= Geneva Revolution of 1782 =

Short-lived revolution in the Republic of Geneva

The Geneva Revolution of 1782 (La révolution genevoise de 1782) was a short-lived revolutionary attempt to broaden voting rights and include men of modest means in the republican government of the oligarchic Republic of Geneva.

==Background==

In 1782, the constitution of the Republic of Geneva, a small Swiss city-state, limited the franchise to 1,500 well-to-do male burghers, (upper middle class citizens, mostly merchants) About 5,000 lower middle-class "natives"—male Genevans born to long-standing Geneva families—lived in the city but were excluded from voting or serving in office. These men worked as artisans and craftsmen in various trades, principally watchmakers. Also excluded from the franchise were a larger number of "habitants": residents whose roots lay in the republic but outside the city, or whose families had immigrated to Geneva from elsewhere.
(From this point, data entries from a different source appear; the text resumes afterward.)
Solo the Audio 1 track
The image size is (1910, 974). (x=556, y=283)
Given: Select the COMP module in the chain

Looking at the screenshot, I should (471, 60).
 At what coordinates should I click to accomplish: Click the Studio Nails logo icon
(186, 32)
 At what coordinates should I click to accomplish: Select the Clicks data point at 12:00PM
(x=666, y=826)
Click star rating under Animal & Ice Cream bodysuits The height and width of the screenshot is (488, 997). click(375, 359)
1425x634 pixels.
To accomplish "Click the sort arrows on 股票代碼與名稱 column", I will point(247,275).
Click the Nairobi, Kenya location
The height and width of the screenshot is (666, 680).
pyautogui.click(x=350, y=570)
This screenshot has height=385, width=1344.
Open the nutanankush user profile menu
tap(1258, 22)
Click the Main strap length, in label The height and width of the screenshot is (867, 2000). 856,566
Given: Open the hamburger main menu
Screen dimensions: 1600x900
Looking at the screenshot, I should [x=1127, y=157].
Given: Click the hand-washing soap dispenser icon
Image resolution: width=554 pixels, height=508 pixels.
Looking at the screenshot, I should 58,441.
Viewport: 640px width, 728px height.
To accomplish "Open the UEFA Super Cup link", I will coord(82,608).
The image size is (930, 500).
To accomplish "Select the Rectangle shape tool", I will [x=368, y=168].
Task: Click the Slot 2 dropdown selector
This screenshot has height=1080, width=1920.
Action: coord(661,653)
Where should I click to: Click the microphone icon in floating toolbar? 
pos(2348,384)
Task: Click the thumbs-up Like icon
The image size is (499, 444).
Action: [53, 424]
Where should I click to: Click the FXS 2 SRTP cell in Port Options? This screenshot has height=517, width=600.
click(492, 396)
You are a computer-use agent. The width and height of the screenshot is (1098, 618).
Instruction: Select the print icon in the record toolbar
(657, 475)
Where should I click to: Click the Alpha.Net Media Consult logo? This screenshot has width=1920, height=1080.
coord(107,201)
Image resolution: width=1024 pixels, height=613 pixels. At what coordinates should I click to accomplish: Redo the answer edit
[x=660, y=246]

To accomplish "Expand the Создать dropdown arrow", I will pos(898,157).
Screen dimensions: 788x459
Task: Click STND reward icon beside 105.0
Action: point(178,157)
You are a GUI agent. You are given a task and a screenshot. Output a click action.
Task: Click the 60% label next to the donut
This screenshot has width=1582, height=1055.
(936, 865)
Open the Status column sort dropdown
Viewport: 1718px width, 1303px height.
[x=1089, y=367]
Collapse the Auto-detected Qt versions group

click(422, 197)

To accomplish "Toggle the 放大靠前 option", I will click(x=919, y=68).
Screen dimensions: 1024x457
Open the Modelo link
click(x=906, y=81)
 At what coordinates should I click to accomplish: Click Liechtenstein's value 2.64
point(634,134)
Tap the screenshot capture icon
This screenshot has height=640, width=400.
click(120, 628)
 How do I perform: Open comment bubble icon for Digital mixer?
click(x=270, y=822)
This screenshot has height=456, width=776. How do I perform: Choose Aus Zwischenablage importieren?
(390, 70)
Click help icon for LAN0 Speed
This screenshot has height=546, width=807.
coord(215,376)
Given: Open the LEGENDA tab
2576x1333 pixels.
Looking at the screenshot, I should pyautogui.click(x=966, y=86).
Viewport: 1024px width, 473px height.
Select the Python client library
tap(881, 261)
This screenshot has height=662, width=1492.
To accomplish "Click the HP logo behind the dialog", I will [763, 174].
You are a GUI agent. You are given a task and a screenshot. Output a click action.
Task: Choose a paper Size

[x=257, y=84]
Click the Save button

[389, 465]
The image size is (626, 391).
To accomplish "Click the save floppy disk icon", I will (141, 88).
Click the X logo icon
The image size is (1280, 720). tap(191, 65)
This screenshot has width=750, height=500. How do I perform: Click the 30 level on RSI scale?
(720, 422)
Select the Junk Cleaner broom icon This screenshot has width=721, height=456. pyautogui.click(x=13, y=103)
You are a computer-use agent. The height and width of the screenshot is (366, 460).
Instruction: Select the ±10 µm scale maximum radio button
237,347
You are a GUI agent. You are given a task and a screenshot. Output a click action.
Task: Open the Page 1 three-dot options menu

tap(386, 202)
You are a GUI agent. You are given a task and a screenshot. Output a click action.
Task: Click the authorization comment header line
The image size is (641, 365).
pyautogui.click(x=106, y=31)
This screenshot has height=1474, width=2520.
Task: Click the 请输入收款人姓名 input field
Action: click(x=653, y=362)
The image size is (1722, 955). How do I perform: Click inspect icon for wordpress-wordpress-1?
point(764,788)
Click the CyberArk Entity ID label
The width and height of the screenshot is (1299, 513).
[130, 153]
For two decades, the city's politics had opposed the Négatifs, who supported the traditional aristocratic and oligarchical governance by a closed corporation, to the Représantants of more democratic views.

==Course of events==
Agitation for a broader franchise had been ongoing for years; on 5 February 1781, unenfranchised men, both "habitants" and "natives", broke into the municipal armory and armed themselves. In response, the General Council of Geneva, the largest of the city's legislative bodies, voted to grant voting rights to 100 "natives" and 20 "habitants". The select legislative body, the Genevan Small Council, baulked at ratifying this token offer of enfranchisement, stalling for over a year before, in April 1782, voting to block it.

Within hours of the vote, revolutionaries occupied the City Hall, closed the city gates, held the "no voters" (i.e. Négatifs) hostage, and convinced the Representatives of the General Council to support them. A commission de sûreté was set up, headed by Étienne Clavière and Jacques-Antoine Duroveray.

The city's wealthy burghers countered by involving powers of the ancien régime. Charles Gravier, comte de Vergennes decided to extinguish the Geneva Revolution, despite France's concurrent support for the Patriots of the American Revolutionary War, and also for the Patriottentijd in the Netherlands.

The Kingdom of France, the canton of Bern, and the Kingdom of Sardinia sent professional troops. The city was returned to government by the burgher élite.

==Aftermath==
The revolutionary committee's leaders left across Lake Geneva, and in June 1782, formal banishment was enacted against 21 prominent supporters. A larger selection, some 500, departed from the city. A group of leading exiles settled first at Neuchâtel. They were expelled later in the year, as disruptive, through the influence of Frederick the Great. Some went to Ireland and set up a colony in 1784, at Waterford. However, this colony did not bear fruit; the Genevans insisted that they govern themselves under their own laws but should be represented in the Irish parliament. The New Geneva barracks date from this period. Many moved on to Paris.